» The request:
Copy the records below word for word, starting at the line that contains "You are a computer-use agent. The" and ending after the line that contains "Viewport: 1017px width, 547px".

************

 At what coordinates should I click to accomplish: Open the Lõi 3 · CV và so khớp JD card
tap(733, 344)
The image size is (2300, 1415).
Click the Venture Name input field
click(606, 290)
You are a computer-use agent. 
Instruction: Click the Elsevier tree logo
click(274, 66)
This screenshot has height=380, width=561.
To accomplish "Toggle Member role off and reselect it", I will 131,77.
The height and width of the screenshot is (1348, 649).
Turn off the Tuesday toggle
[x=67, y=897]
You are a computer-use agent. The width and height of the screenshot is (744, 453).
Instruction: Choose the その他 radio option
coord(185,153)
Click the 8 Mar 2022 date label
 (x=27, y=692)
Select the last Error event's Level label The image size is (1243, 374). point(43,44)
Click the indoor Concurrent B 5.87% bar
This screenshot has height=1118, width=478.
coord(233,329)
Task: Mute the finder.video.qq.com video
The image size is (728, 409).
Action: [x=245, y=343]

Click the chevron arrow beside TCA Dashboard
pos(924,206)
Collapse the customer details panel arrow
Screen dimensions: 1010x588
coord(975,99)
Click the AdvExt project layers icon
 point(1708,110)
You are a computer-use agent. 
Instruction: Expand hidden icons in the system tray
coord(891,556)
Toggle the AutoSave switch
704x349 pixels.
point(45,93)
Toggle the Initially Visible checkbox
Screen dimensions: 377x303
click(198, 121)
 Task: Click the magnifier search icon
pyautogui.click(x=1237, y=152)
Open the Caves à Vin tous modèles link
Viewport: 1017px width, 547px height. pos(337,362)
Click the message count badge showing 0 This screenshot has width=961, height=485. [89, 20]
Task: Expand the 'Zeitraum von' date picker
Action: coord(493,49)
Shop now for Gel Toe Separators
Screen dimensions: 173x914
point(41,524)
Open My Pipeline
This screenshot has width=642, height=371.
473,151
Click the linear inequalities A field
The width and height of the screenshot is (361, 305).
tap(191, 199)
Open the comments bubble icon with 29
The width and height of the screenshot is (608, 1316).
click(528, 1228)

************

» Written answer:
You are a computer-use agent. The width and height of the screenshot is (744, 453).
Instruction: Choose the その他 radio option
coord(185,153)
Click the 8 Mar 2022 date label
 (x=27, y=692)
Select the last Error event's Level label The image size is (1243, 374). point(43,44)
Click the indoor Concurrent B 5.87% bar
This screenshot has height=1118, width=478.
coord(233,329)
Task: Mute the finder.video.qq.com video
The image size is (728, 409).
Action: [x=245, y=343]

Click the chevron arrow beside TCA Dashboard
pos(924,206)
Collapse the customer details panel arrow
Screen dimensions: 1010x588
coord(975,99)
Click the AdvExt project layers icon
 point(1708,110)
You are a computer-use agent. 
Instruction: Expand hidden icons in the system tray
coord(891,556)
Toggle the AutoSave switch
704x349 pixels.
point(45,93)
Toggle the Initially Visible checkbox
Screen dimensions: 377x303
click(198, 121)
 Task: Click the magnifier search icon
pyautogui.click(x=1237, y=152)
Open the Caves à Vin tous modèles link
Viewport: 1017px width, 547px height. pos(337,362)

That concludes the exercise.